■ Lo que se pide
Prolonga el texto sobre la marcha de Livingstone hacia Ujiji a partir de su última frase.

■ Fragmento del documento
Para él estaba ya fuera de toda discusión ir a ninguna parte en compañía de los árabes. ¿Pero podía confiar en que sus diez esclavos y sus cuatro leales continuaran a su lado en un viaje de miles de kilómetros siguiendo la corriente del Lualaba, teniéndose que enfrentar a cataratas y a gentes hostiles un día sí y otro también? Cuando a la mañana siguiente los esclavos venidos de Zanzíbar le dijeron que preferían seguir a Tagamoio y dedicarse a capturar esclavos, Livingstone comprendió que su situación era desesperada.
Las terribles escenas de la inhumanidad del hombre con el hombre me provocaron un terrible dolor de cabeza […] Ayer por la tarde permanecí acostado, deprimido por tanto derramamiento de sangre […] No puedo permanecer aquí lleno de angustia.
El 20 de julio David Livingstone emprendió la marcha hacia Ujiji con sus catorce hombres y un número desconocido de mujeres. En el último momento la partida se retrasó por culpa de uno de sus esclavos, que fingió estar enfermo; de ese modo, tanto él como sus compañeros pretendían «ganar tiempo para negociar a favor de las mujeres con las que habían estado cohabitando». Asqueado de sus servidores y traumatizado por las matanzas, Livingstone tuvo que dar la espalda contra su voluntad al río que se llevaba consigo todas sus esperanzas. Cuando estaba a punto de llevar a cabo una proeza más asombrosa que todas sus pasadas hazañas juntas, se le escapaba todo de las manos. Lo mejor que le podía pasar era llegar al lago Tanganica y Ujiji en tres o cuatro meses, y desde allí mandar cartas a Zanzíbar pidiendo que le enviaran desde la costa víveres y nuevos hombres escogidos con más cuidado que los anteriores. Con suerte, llegarían diez meses después de que alguna caravana partiera llevándose sus cartas. Después tendrían que transcurrir otros seis meses o más antes de que pudiera volver a Nyangwe. En total veinte meses o dos años; y su edad y su salud le decían que probablemente no tuviera tanto tiempo.
«Una enorme lanza […] se clavó firmemente en el suelo» (tomado de los Last Journals of Livingstone).

■ Líneas proporcionadas
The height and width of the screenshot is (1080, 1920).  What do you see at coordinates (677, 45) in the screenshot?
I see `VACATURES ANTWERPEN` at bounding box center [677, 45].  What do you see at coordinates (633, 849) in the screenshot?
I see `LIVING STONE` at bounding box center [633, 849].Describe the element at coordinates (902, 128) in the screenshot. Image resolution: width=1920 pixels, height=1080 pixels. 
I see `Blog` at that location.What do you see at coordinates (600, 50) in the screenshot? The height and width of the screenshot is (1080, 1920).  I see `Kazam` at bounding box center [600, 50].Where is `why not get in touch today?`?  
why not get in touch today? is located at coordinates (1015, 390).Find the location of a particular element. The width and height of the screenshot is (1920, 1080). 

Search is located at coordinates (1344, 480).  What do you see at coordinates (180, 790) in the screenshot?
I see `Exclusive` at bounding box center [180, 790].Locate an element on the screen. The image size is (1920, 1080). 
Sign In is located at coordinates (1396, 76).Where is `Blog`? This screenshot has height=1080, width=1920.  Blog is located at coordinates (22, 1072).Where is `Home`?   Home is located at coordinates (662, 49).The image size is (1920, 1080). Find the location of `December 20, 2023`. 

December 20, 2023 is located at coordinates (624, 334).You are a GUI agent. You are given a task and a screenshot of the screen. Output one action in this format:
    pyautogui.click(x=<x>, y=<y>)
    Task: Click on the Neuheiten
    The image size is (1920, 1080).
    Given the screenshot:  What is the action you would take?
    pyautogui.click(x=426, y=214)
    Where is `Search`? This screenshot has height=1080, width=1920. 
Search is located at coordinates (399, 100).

■ Respuesta final
Una vez más tuvo que abrirse paso a viva fuerza por una selva inmensa e impenetrable, en la que la luz del sol se filtraba a través de aquel dosel de ramas convertida en un tenue haz. En la penumbra, la sensación de aislamiento era abrumadora, lo mismo que el miedo constante. Livingstone tenía la impresión de participar en una carrera de baquetas, con lanceros escondidos a uno y otro lado del camino dispuestos a arrojar contra él sus dardos, y convencidos de que «si [lo] mataban, vengarían la muerte de sus parientes». ¡Menuda ironía si el hombre que ansiaba denunciar a los traficantes de esclavos moría al ser confundido con uno de ellos!
En cada hueco que se abría en aquella intrincada maraña buscábamos una lanza; y en todo momento esperábamos oír un silbido que nos hablaba del lanzamiento de un arma mortal. Empecé a hartarme de la tensión constante del peligro y —como supongo que les ocurre a los soldados en el campo de batalla— a sentirme no ya valeroso, sino completamente indiferente al hecho de que me mataran o no me mataran.
Entonces, una mañana, mientras intentaba abrirse paso a través de «una estrecha senda con un muro de espesa vegetación a cada lado, una enorme lanza casi [le] rozó la espalda y se clavó firmemente en el suelo». Otra lanza cayó a menos de medio metro delante de él. Sus hombres y él se pusieron a disparar contra el follaje, pero no dieron a nadie.
Aunque tenía intención de hacer todo cuanto estuviera en su mano para regresar a Maniema, Livingstone temía no volver a ver nunca más el Lualaba. Mientras tanto, los geógrafos del mundo se enterarían de que, en el corazón de África, había un río inmenso que fluía hacia el norte, la última dirección en la que se les habría ocurrido pensar.